> [The task]: Using the data below, return every line that holds the word "Toggle".
---------- Material provided
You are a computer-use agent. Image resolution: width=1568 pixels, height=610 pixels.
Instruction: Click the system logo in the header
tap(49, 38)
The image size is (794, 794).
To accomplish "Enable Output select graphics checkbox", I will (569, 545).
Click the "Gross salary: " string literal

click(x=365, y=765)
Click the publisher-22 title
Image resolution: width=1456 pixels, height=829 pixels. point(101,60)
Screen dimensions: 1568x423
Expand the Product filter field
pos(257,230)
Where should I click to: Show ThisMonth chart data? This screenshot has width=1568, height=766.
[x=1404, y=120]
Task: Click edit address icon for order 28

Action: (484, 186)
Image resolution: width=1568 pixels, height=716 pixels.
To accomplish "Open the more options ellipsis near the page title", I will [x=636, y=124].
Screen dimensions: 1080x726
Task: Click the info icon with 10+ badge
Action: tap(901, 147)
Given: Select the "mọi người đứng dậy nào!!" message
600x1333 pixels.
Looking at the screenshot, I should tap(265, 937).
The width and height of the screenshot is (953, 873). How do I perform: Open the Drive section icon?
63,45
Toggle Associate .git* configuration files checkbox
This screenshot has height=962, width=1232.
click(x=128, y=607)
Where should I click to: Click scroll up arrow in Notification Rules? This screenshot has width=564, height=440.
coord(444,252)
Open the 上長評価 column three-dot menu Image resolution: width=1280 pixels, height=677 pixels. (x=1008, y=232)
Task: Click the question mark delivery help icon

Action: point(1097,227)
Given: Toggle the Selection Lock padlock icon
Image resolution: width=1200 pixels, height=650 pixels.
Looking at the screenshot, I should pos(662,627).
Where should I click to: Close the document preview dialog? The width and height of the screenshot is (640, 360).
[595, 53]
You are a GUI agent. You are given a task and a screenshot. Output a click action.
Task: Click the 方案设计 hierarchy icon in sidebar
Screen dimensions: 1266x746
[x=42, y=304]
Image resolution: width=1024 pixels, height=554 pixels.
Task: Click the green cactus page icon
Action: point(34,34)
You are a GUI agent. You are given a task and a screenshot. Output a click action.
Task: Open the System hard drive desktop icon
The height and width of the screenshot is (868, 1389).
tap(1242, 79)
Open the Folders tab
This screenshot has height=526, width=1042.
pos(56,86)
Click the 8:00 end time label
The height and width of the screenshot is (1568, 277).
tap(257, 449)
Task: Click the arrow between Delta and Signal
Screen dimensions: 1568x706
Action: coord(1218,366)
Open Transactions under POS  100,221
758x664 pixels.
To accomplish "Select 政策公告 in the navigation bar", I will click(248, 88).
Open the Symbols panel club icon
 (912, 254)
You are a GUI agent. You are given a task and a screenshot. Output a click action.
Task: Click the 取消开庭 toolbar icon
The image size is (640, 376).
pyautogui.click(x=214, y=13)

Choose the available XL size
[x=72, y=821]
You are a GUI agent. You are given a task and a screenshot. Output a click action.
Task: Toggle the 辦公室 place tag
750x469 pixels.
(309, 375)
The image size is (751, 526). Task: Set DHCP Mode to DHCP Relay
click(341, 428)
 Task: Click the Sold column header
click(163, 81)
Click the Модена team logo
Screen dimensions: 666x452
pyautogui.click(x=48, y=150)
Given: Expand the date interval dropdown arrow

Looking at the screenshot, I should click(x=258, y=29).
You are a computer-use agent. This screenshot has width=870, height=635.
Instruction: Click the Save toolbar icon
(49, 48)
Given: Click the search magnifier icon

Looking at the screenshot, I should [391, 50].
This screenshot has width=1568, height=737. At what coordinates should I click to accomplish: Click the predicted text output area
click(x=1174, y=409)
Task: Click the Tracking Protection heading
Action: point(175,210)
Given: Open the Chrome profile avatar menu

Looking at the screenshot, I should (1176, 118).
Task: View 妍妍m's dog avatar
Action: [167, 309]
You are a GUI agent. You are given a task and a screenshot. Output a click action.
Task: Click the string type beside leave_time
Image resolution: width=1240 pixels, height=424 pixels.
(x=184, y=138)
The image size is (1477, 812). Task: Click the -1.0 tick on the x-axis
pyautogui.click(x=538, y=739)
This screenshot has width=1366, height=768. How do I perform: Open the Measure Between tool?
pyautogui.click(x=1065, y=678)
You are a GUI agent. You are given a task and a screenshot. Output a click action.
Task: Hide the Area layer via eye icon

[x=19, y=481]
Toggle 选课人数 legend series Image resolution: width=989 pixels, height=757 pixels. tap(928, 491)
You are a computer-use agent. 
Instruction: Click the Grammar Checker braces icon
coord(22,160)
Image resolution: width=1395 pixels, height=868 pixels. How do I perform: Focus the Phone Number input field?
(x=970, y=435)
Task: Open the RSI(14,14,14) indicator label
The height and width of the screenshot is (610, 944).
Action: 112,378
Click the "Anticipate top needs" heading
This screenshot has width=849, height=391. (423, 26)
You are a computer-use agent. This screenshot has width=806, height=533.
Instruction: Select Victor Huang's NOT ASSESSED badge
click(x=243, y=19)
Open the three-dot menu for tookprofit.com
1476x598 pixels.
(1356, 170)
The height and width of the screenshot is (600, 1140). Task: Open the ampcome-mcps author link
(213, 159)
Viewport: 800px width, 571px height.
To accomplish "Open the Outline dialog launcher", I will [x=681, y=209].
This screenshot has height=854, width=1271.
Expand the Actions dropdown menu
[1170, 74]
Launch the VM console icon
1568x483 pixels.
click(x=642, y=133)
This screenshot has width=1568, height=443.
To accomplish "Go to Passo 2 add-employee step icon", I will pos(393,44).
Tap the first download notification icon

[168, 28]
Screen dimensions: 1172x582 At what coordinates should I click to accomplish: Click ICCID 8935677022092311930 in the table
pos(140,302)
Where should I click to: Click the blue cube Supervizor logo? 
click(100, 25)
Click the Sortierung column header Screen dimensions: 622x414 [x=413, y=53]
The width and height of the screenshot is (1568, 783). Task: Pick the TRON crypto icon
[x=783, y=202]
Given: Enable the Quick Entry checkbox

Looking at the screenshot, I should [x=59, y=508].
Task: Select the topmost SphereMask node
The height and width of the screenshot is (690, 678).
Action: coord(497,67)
--------------------
> [Task answer]:
Toggle Associate .git* configuration files checkbox
Given: Toggle the Selection Lock padlock icon
Task: Toggle the 辦公室 place tag
Toggle 选课人数 legend series Image resolution: width=989 pixels, height=757 pixels. tap(928, 491)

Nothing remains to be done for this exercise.